Frank Flemming suchte nach einer neuen Anstellung. Seine Vorkenntnisse und praktischen Tätigkeiten halfen ihm, im Bewerbungsgespräch zu überzeugen: „Der neue Job war sehr aufregend. Ich fiel buchstäblich ins kalte Wasser. Gleich nach der ersten Woche stand das große Stadtteilfest an. Ich bekam einfach eine Aufgabe zugewiesen, auch als Leiter. Im selben Monat kündigte noch ein Mitarbeiter im Projekt – eine harte Nuss für mich. Aber die Geschäftsführung übernahm Verantwortung und kümmerte sich um alles. Meine Kollegin und ich mussten uns neu koordinieren, wussten aber schnell, wer welche Aufgaben erfüllen muss. Meine erste wichtige Handlung war die Einführung eines Konzeptes zur ehrenamtlichen Ergänzungsarbeit im Projekt mit drei HelferInnen. Es war sehr spannend, weil absolutes Neuland für mich.“

Langweilig wird es als Sozialarbeiter nie: „Generell gibt es keinen ‚normalen’ Arbeitstag. Das ist gerade der Reiz meiner Tätigkeit.
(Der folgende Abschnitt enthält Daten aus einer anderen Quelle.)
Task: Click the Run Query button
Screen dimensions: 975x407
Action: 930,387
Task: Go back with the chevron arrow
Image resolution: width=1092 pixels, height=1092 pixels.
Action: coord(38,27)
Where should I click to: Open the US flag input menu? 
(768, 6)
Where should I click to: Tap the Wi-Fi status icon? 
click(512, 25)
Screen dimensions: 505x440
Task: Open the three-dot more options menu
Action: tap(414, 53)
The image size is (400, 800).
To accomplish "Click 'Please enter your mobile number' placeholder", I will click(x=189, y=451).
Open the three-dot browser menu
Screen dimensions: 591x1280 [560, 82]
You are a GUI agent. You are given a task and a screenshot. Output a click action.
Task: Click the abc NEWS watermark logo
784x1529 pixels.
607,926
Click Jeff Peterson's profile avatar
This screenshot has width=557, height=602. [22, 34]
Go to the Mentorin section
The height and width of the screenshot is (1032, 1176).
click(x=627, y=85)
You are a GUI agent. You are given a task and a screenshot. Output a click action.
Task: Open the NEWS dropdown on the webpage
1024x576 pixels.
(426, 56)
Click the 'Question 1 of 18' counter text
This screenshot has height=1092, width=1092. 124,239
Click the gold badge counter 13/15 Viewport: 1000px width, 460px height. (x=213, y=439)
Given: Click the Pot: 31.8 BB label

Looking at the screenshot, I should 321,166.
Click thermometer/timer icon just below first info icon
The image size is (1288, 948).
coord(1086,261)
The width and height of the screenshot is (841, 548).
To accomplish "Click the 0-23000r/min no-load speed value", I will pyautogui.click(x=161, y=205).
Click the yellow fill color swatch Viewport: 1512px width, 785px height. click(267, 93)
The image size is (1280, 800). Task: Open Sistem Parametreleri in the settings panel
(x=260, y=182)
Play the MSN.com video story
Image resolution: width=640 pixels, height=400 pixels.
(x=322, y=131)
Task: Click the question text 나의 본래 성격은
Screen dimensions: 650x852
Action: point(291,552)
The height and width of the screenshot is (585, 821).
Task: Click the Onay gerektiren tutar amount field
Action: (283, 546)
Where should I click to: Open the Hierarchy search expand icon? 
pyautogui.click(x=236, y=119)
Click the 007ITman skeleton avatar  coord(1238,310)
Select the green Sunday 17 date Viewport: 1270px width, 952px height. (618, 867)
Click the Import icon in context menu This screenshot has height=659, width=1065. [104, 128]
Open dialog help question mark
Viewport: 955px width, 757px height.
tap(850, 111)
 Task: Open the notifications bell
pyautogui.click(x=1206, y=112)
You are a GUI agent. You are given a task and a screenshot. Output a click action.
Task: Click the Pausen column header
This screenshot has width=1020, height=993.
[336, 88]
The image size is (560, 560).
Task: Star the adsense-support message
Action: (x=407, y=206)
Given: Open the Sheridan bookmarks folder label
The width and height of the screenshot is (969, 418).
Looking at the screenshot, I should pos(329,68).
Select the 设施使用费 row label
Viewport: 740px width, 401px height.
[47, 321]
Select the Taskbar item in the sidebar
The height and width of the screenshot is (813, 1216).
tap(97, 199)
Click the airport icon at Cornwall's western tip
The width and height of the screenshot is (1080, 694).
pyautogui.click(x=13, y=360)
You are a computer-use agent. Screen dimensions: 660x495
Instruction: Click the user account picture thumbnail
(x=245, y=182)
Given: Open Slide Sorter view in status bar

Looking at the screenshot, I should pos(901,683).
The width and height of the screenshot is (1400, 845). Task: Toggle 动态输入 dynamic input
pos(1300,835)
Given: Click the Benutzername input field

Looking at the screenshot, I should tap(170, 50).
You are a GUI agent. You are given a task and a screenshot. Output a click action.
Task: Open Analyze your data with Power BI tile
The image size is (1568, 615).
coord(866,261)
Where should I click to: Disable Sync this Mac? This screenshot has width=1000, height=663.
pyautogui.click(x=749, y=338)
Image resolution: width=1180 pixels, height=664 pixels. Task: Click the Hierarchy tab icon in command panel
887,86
Es gibt eine Wochenstruktur aus Öffnungszeiten mit Gruppenangeboten und Sprechzeiten für Beratungen. Außerhalb der Öffnungs- und Sprechzeiten widme ich mich Gremienterminen in Dresden und Beratungsterminen beim Träger. Ein Tag kann so abwechslungsreich sein, dass ich morgens noch eine Dienstberatung habe, um danach die Kochgruppe anzuleiten. Nach der Kochgruppe kann ich dann noch eine Beratung haben. Ich weiß vorher nicht, was auf mich zukommen wird, da alles von den BesucherInnen des Projektes abhängt. Nur der Terminkalender gibt die Struktur.“

Menschlichkeit und Courage gegen Ungerechtigkeit und Leid

Für Frank Flemming ist die Arbeit auch eine persönliche Charakterentwicklung: „Wenn man mit Menschen arbeitet, die sich aufgrund gesellschaftlicher Abwertung auch selbst abwerten und dabei sogar depressiv werden können, kommt es darauf an, einerseits Menschlichkeit zu zeigen und den Kummer aufzunehmen. Anderseits aber muss man sich immer aufs Neue selbst abgrenzen und lernen, sich selbst wahrzunehmen. Ich erlebe sehr viel Ungerechtigkeit und Leid. Ich unterstütze und begleite. Die Entscheidungen, wie etwa sich zu wehren, müssen die Betroffenen aber selbst treffen. Das kann ich ihnen nicht abnehmen. Meine Stärke ist, mit meiner Ruhe und Sachlichkeit, aber auch mit einem offenen Ohr, auf die Ratsuchenden einzugehen. Das überträgt sich auf die Betroffenen und holt sie aus ihrer Aufgeregtheit. Bei mir gibt es immer Optionen und ich mache Mut. Das Miteinander der BesucherInnen ist nicht immer harmonisch. Kommen Konflikte auf, stellt mich das vor große Herausforderungen. Dabei ist mir wichtig, dass die Grundregeln des Respekts voreinander eingehalten werden.“

„Aber ich befinde mich in einer Entwicklung, die mich positiv stimmt. Ich bin heute sehr zufrieden – mit meinem Träger, mit meiner Arbeit, mit den KlientInnen und nicht zuletzt mit mir. Ich möchte mich derzeit beruflich nicht verändern. Ich kann mich bei diesem Träger persönlich weiterentwickeln. Schon nach vier Jahren habe ich viel gelernt und meine Professionalität verbessert.“

Dennoch verfolgt Frank Flemming zurzeit zwei Ziele: „Ich werde im Februar 2013 meine zweijährige Ausbildung in personzentrierter Gesprächsführung nach Carl Rogers abschließen. Diese Weiterbildung hat mich in letzter Zeit entscheidend beeinflusst. Noch viel mehr, sie ist zu meiner persönlichen Einstellung anderen Menschen gegenüber geworden. Ich wende Techniken im Umgang mit KlientInnen bei Beratungen und mit Kollegen bei Teamgesprächen und Fallbesprechungen an. Gern würde ich die Weiterbildung fortsetzen bzw. intensivieren. Dieses Jahr nutze ich zudem ein Leitungscoaching. Ich möchte mich als Leiter weiterentwickeln und meine Rolle noch besser ausfüllen.“ Wir wünschen Frank Flemming dabei für die Zukunft alles Gute.